A noter toutefois que, contrairement
à ce que mijote le gouvernement français, les FAI
anglais ne sont pas dans l’obligation d’agir. C’est une coopération volontaire
avec la Fondation, même si au final la
plupart y adhére. Il en est de même en Australie où, pour le moment, le gouvernement a simplement invité les FAI à
participer à son projet pilote de filtrage.
Dans cette nouvelle histoire, on retrouve
donc tous les ingrédients de ce qui est en train de se passer un peu partout
dans le monde. C’est-à-dire essayer de mettre en place un contrôle et un
filtrage centralisé d’Internet au nom de la lutte contre la pédo-pornographie.
Et ce malgré l’avis de nombreux experts et acteurs du web qui jugent toutes les
mesures aujourd’hui envisageables comme techniquement impossibles sans gros
dommages collatéraux. Ce dont est victime ici Wikipédia.
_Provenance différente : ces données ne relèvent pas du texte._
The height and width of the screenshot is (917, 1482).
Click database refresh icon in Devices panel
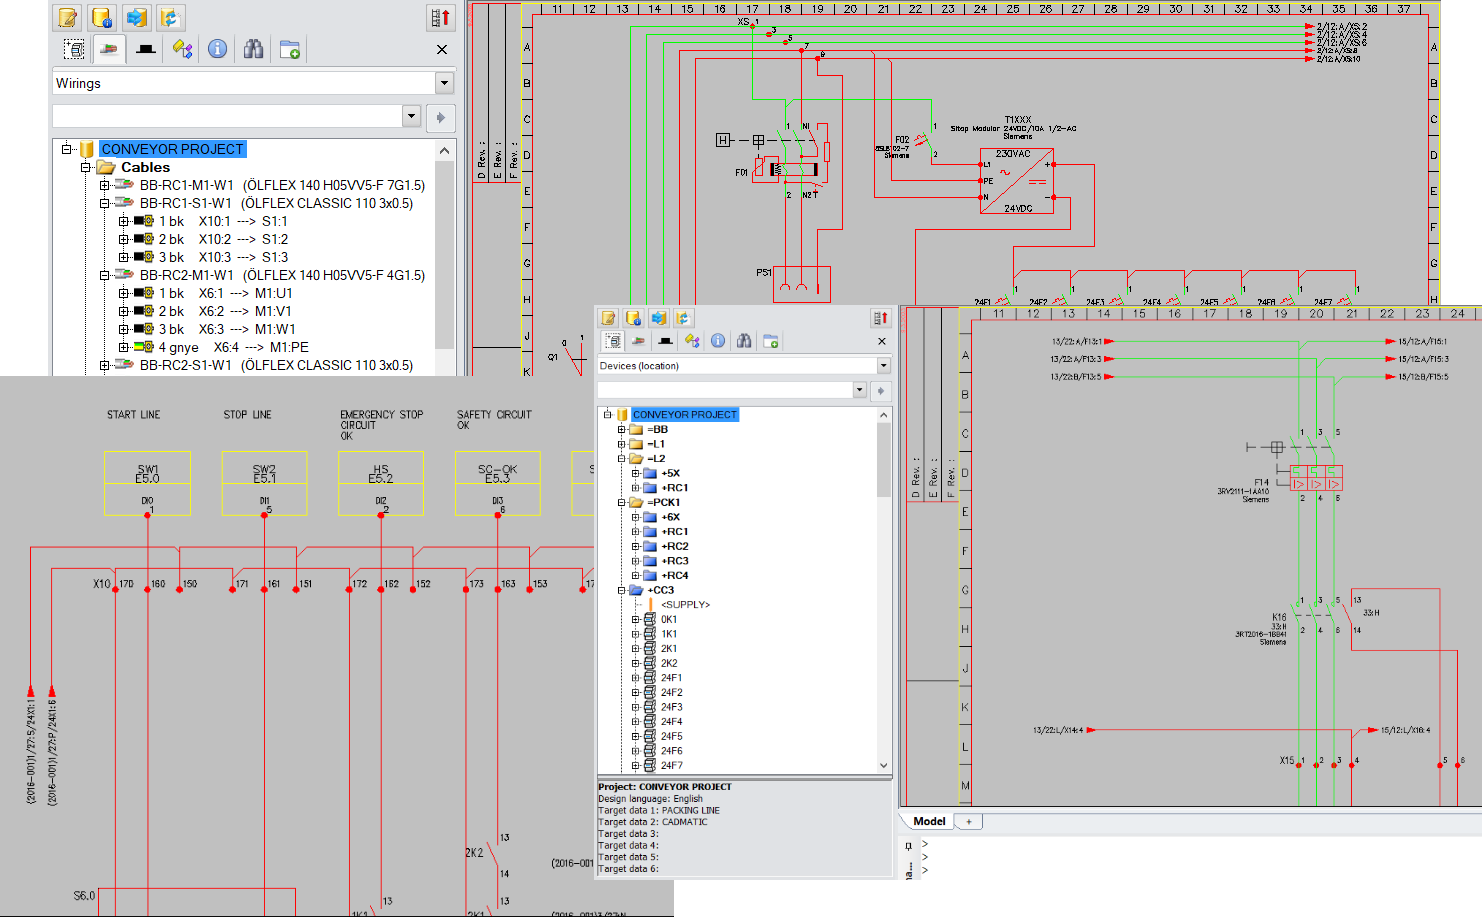click(683, 318)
Selon nos sources, le système mis en
place par ces FAI britanniques est celui du « filtrage hybride ».
C’est l’une des trois-quatre principales solutions généralement envisagées par
les différents gouvernements. Bien que dénoncée par les spécialistes réseau. En
France, une note indépendante d’expertise (pdf)) décrit
ainsi ce système comme peu efficace, risqué (engorgement, fuite de liste noire,
etc.) et coûteux. Des critiques qu’on retrouve dans le rapport pour le filtrage des sites pédo-pornographiques
(pdf) remis il y a moins d’un mois par le Forum des droits sur
l’Internet (FDI) au gouvernement français.
Pourtant cela pourrait être un des
systèmes mis en place dans les prochains mois par nos FAI nationaux si le texte présenté la semaine dernière par le ministère
de l’Intérieur est adopté. Il ne s’agit plus là de démarche volontaire et
d’expérimentation pilote. Mais bien d’un article obligeant les FAI et opérateurs « à
empêcher par tout moyen et sans délais l’accès aux services désignés par arrêté
du ministre de l’Intérieur ». Et où les techniques sont laissés au
choix des FAI. Le texte doit être inclus dans la future loi d’orientation sur
la sécurité intérieure (LOPSI 2). Annoncée depuis des mois, cette dernière
devrait finalement être présentée début 2009.